WHAT IS THE MASS OF THE TOP QUARK? The top was discovered only in 1995 and its existence is based on no more than a few dozen events (above background) recorded in proton-antiproton collisions at Fermilab. Yet, ironically, the top mass is known with greater precision than are the masses of the light quarks that constitute most of the matter in the universe. The reason is that the top has a proportionately bigger mass, making experimental and theoretical uncertainty proportionately smaller. Physicists would especially like to have a more accurate top mass since this would help constrain the mass of the much-wanted Higgs boson, thereby helping in the search for the Higgs in upcoming accelerator experiments. To improve the current estimate for the top mass, Fermilab scientists at the two major collider experiments, known as D0 and CDF, continue to sift through their existing inventory of scattering events. Produced back to back in the fireball of a proton-antiproton collision, a top quark and its antitop twin quickly decay into a pair of W bosons and a pair of bottom quarks. Top event candidates are generally classified into three categories according to how the Ws decay: (1) the mode in which one W decays into a lepton (such as an electron or a muon) plus a neutrino (nu) while the other W decays into two quark jets. This mode is the basis of a new, record-high-accuracy top mass determination from D0 (S. Abachi et al., Physical Review Letters, 18 August). (2) The most common decay mode, but somewhat harder to distinguish from non-top particle decays, is the "all-hadronic" mode in which both Ws decay into a pair of quark jets. Finally (3) there is the rare "dilepton" mode in which both Ws decay via lepton+nu. Previous top mass studies used only mode 1 events, but a new CDF mass measurement (F. Abe et al., 15 Sept. Phys. Rev. Lett) is based on the first identification of all-hadronic (mode 2) top decays. Subsequently, D0 has reported calculations of the top mass based on the "dilepton" (mode 3) events. The fact that this result agreed so well with the others quenched speculations that some dilepton events could be caused by decays from some particles not predicted by the Standard Model. CDF and D0 are setting up a working group to combine their best top mass calculations, which currently stand at about 177 GeV for CDF and 172 GeV for D0. (Images at Physics News Graphics.)

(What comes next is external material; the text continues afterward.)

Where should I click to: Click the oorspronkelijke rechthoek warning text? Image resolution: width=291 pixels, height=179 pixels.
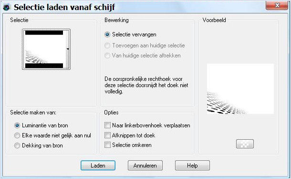[146, 85]
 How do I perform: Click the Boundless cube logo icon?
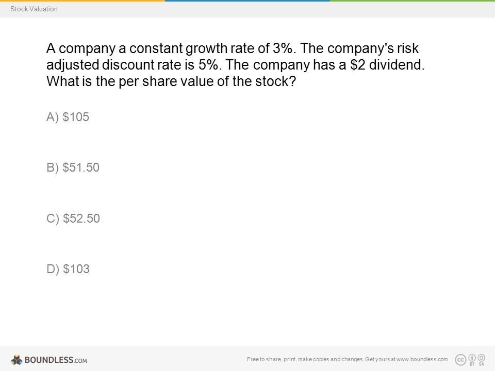(x=17, y=360)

WHITE BLOOD CELLS SORT THEMSELVES BY TYPE in an artificial environment with dimensions similar to those of human capillaries, the narrow blood vessels which connect arteries to veins. While red blood cells pass easily through a capillary (which is 4-5 microns in diameter), white blood cells (around 10 microns in diameter) must squeeze through the entrance with the help of complex hydrodynamic forces. Once inside the capillary, the cells stick somewhere on the capillary walls. Now, a research team (Bob Austin, Princeton, 609-258-4353) has constructed a series of artificial capillaries--microfabricated polyurethane channels, each with a width of 5 microns. Sending fluorescently labeled white blood cells through the channels, the researchers observed that T-lymphocytes (antibody-producing cells from the thymus) avoided sticking to regions occupied by groups of granulocytes (cells with grainy features surrounding the nucleus) and groups of monocytes (cells with a kidney-shaped nucleus). This unexpected self-sorting process suggests a sort of physical communication between the different types of cells. In addition, the artificial channels may potentially serve as a tool for identifying blood cell disorders. (Robert H. Carlson et al., 15 September Physical Review Letters; images at Physics News Graphics).